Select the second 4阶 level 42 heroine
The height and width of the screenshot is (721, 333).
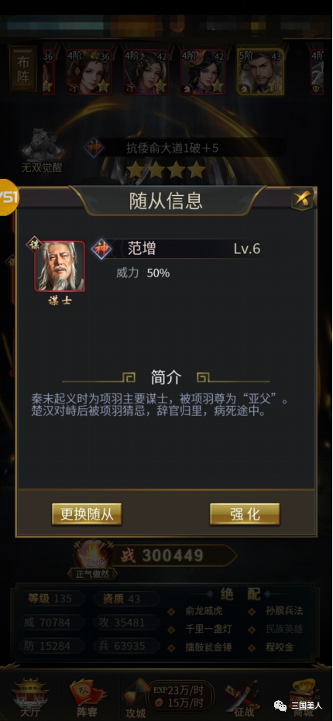coord(203,72)
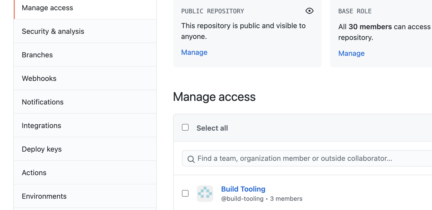This screenshot has width=432, height=210.
Task: Click the @build-tooling team handle text
Action: [242, 199]
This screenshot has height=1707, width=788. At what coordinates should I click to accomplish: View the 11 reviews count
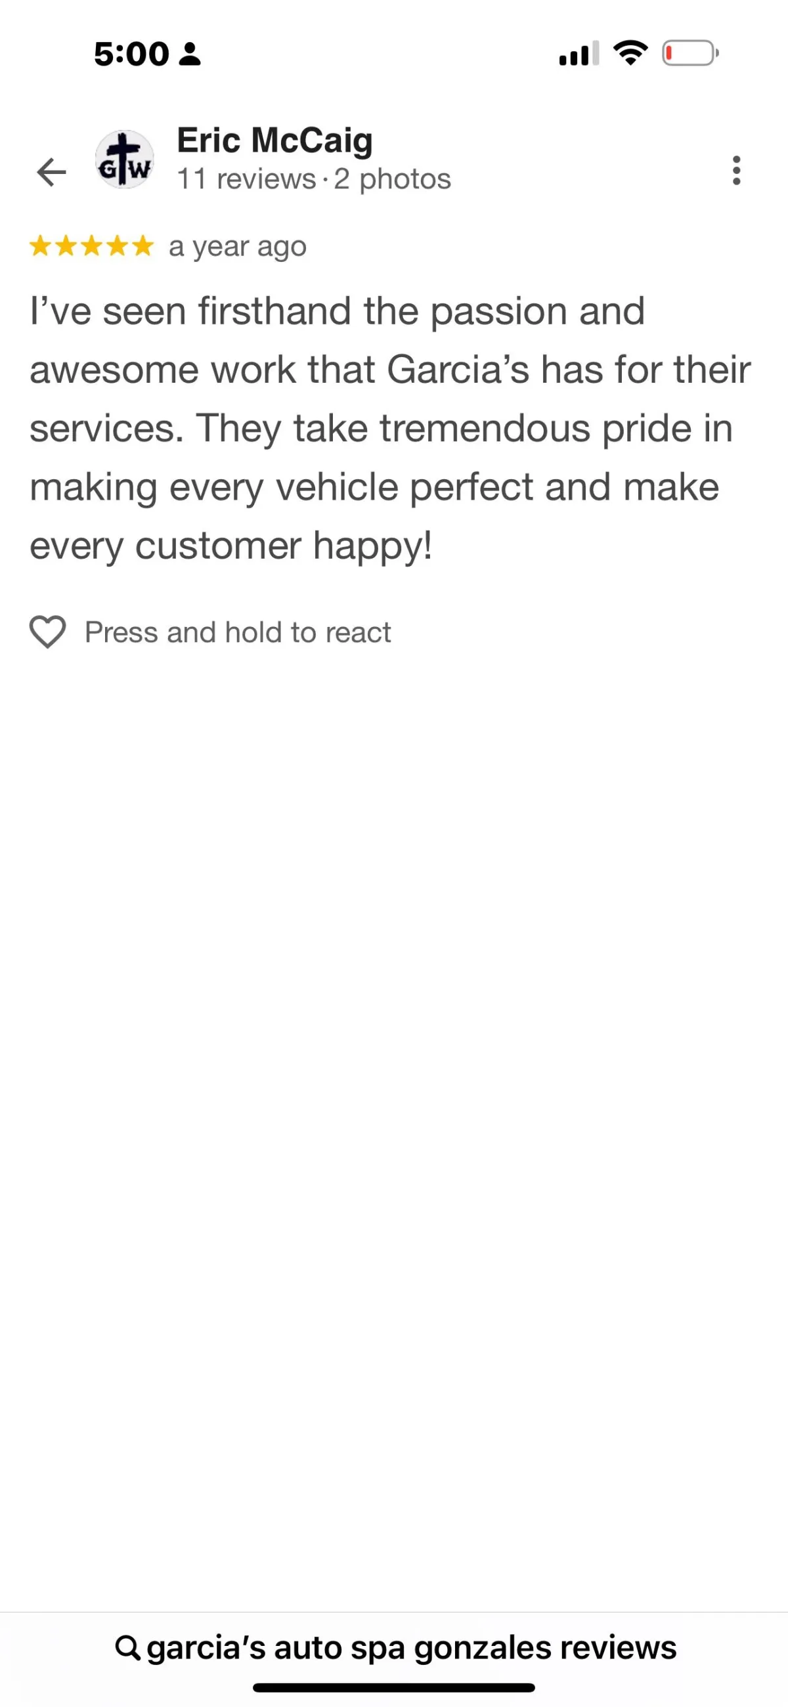tap(246, 179)
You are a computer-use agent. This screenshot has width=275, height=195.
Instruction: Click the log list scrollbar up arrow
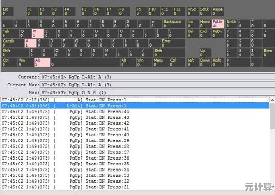point(272,100)
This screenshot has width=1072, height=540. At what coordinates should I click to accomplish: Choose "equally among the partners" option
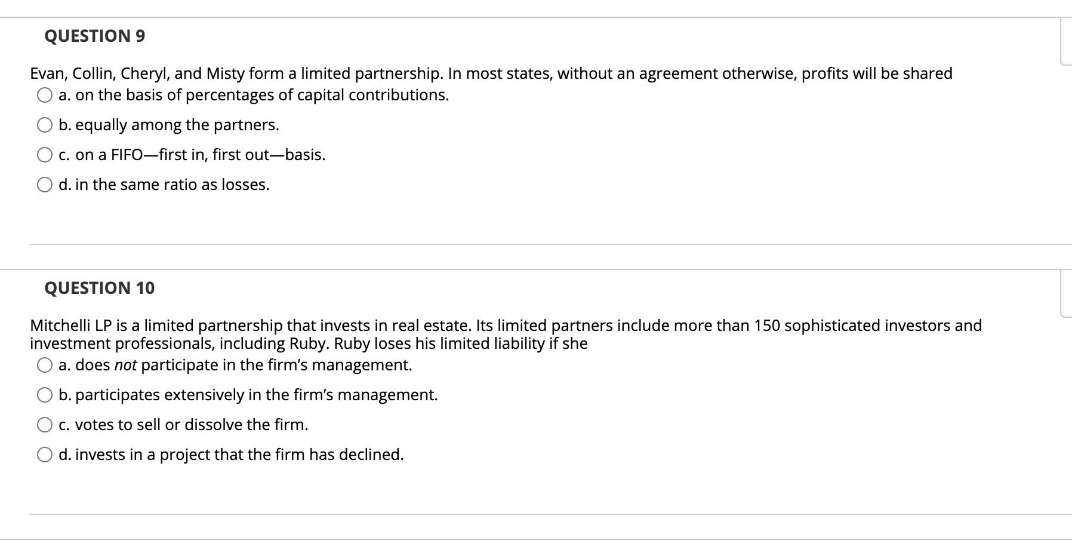coord(45,124)
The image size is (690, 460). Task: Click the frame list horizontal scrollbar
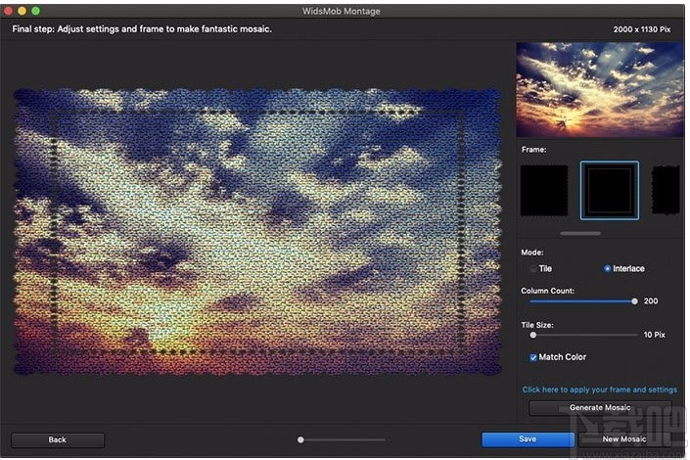tap(580, 234)
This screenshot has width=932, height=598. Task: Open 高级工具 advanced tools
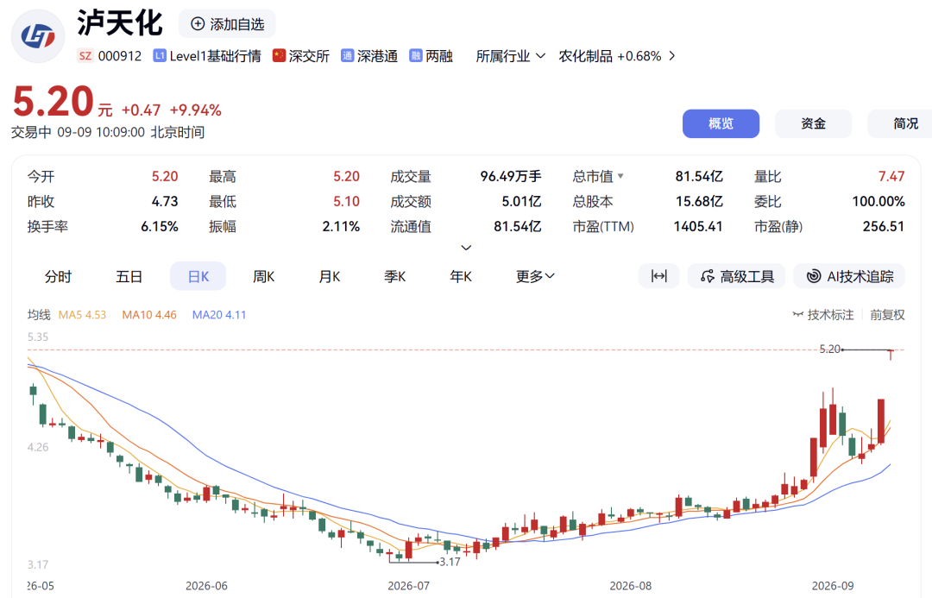tap(736, 276)
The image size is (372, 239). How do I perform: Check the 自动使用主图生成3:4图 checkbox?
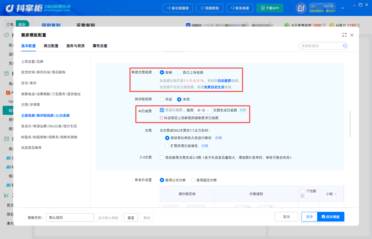tap(162, 158)
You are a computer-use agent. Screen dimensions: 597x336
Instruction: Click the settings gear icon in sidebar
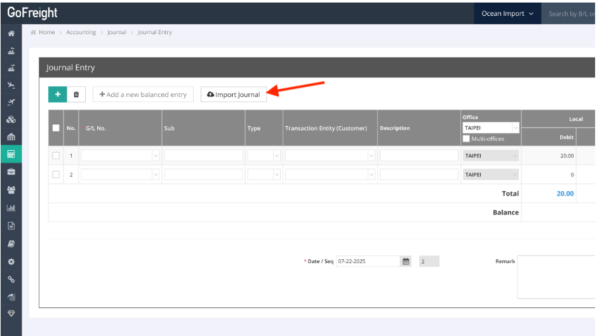[x=11, y=261]
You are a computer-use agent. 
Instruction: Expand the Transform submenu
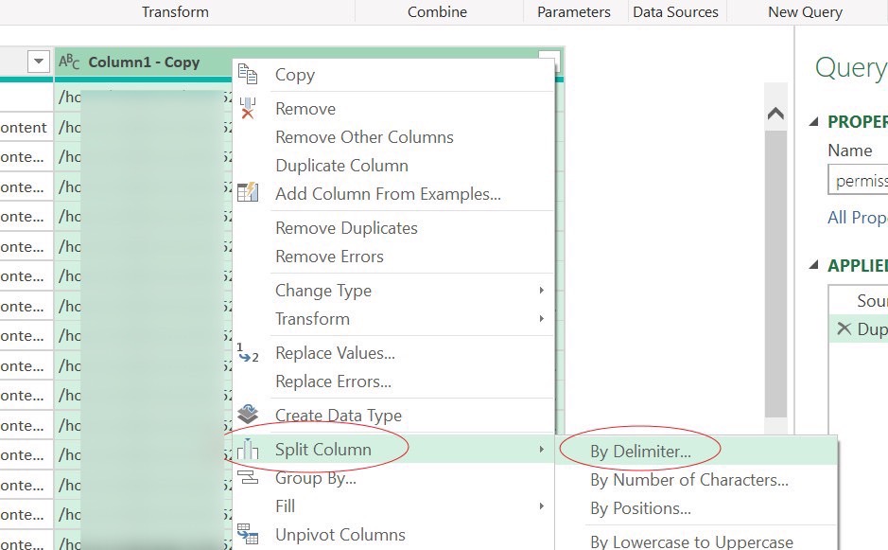pos(541,319)
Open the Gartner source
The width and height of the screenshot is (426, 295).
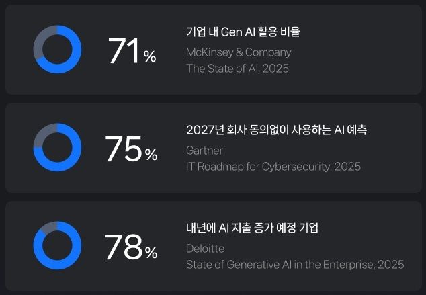(204, 150)
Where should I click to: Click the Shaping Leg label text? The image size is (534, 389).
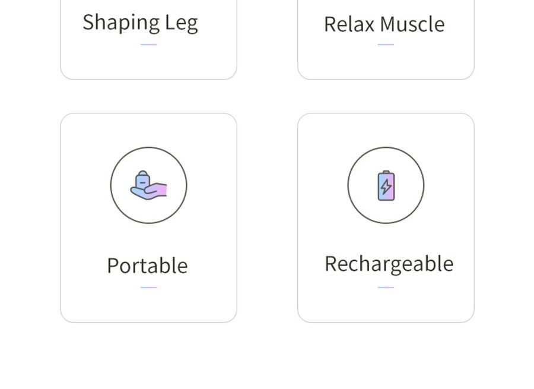pyautogui.click(x=140, y=23)
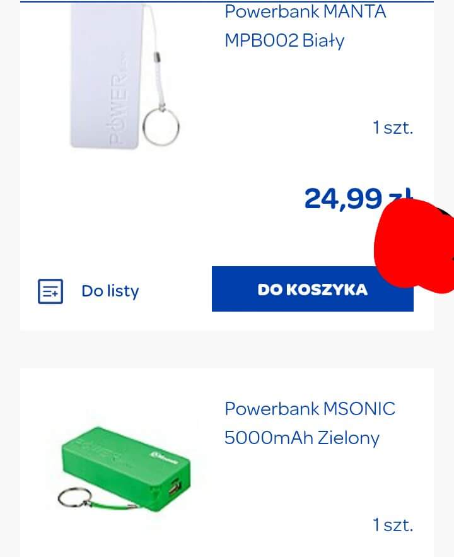Open the Powerbank MSONIC 5000mAh Zielony title
The image size is (454, 557).
point(310,423)
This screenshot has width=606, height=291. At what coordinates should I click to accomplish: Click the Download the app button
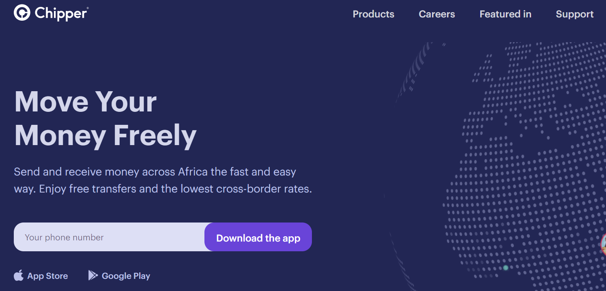(x=258, y=237)
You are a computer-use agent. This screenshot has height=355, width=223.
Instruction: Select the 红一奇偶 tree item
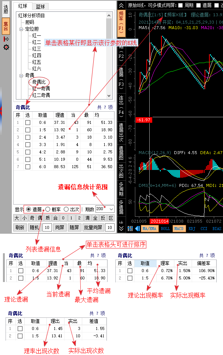[41, 88]
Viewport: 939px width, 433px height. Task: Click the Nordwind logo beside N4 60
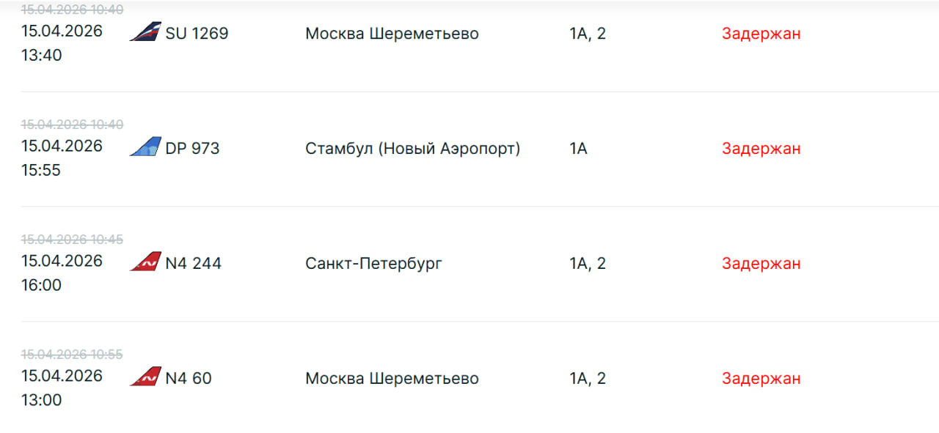(145, 377)
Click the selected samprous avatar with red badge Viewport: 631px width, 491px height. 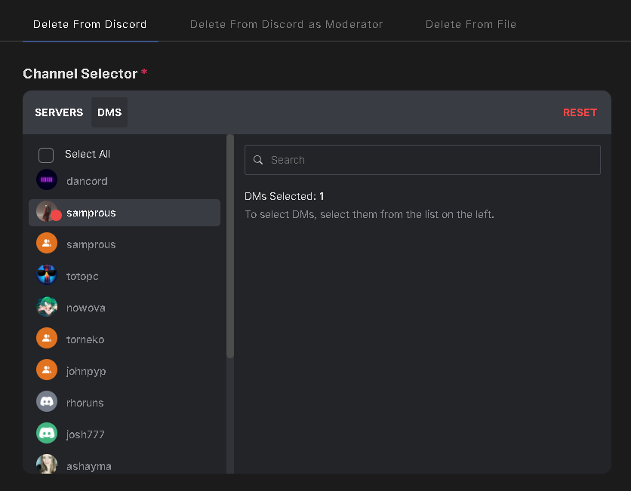pos(48,211)
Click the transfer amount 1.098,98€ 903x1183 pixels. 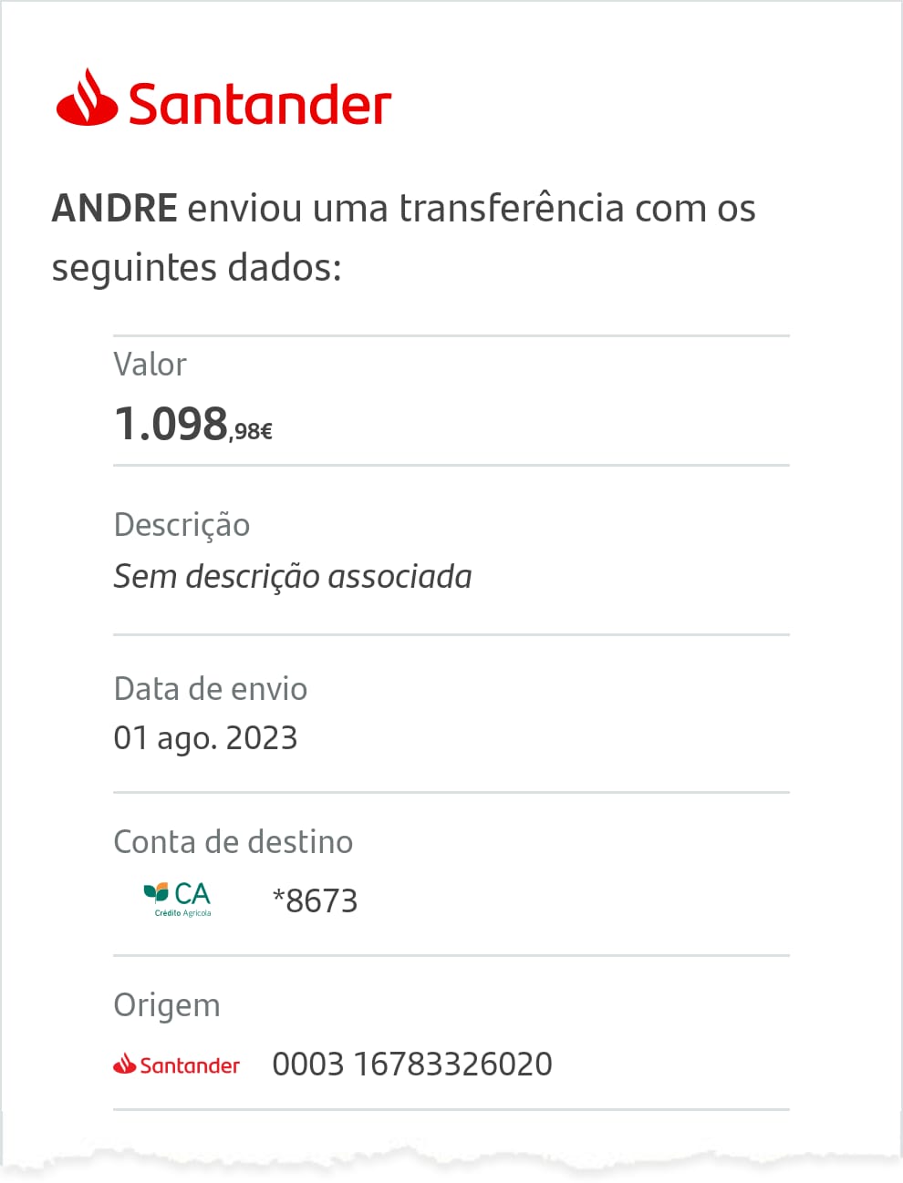coord(192,425)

━━━━━━━━

▶ [Work required]: Look through the data above and report every line in which "agent" appears.

▶ [Task answer]:
You are a computer-use agent. This screenshot has width=275, height=195.
You are a computer-use agent. Screen dimensions: 597x336
You are a computer-use agent. 
You are a computer-use agent. This screenshot has height=355, width=223.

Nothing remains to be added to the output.